Nerd Culture Booming

It’s been interesting to see that the tastes of non-traditional gamers have transitioned from the edges of the gaming industry toward the centre. This occurred simultaneously with nerd tastes been given centre stage in other aspects of popular culture, such as comic book movies.

When nerd culture really made it big among the masses is open to debate. Some say it was in 1998 with the release of Blade, or Spiderman’s cinematic debut in 2002. A strong argument could certainly be made for the year 2008, when The Dark Knight, Hancock, Wanted, The Incredible Hulk, and Iron Man all hit the silver screen. Yet while geekdom continues to dominate at the box office, its influence is making way for the masses at home, with the stereotypical video gamer sharing the spotlight with their non-traditionalist counterparts.

Mainstream Design

While traditional games continued to sell high, it was titles such as Guitar Hero that appealed to non-traditional gamers. When you walked into a Walmart or a Circuit City, the games you’d likely see were those designed to grab the attention of a non-nerd audience. That wasn’t an accident, as games were increasingly being made with such an audience in mind. In fact, some publishers created specialist divisions for those casual games. They got to the fun quickly, they were accessible, and they required a minimal amount of time to achieve success.

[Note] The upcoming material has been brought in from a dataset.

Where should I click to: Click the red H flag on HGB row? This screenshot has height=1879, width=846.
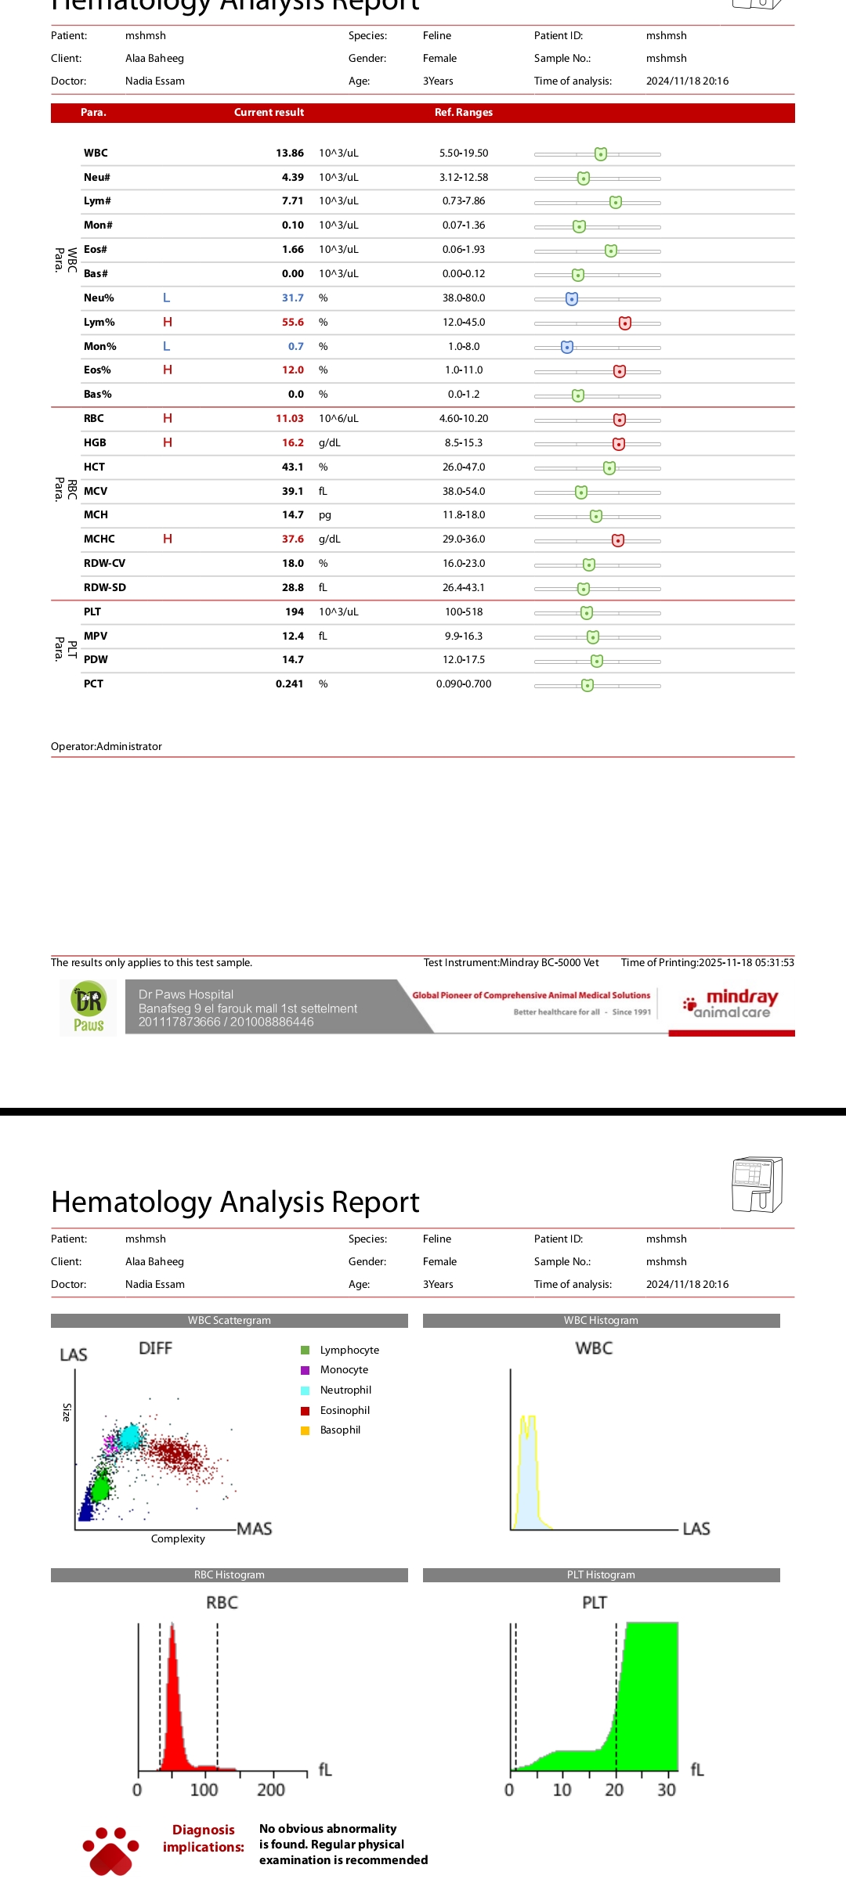coord(168,442)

One franchise that benefitted from a focus on accessibility was Guitar Hero. While it was originally a hit with hardcore gamers, its level of accessibility allowed those core gamers to convince their casual gaming friends to give Guitar Hero a try, whether in office break rooms or at parties.

Recruiting Friends and Family

The success of Rock Band came later and was really a more accelerated version of the Guitar Hero phenomenon. As each original purchase required three additional bandmates for the full experience, a number of friends, family members, and roommates were recruited.

While diehard players expressed some resentment over the trend, an argument could be made that such games only result in new revenue sources and audiences that will lead better-realized and more expensive games for the hardcore gaming crowd. While that particular genre of game may have died out, it showed the power of gaming among the masses, and there have even been calls for both Guitar Hero and Rock Band to be revived.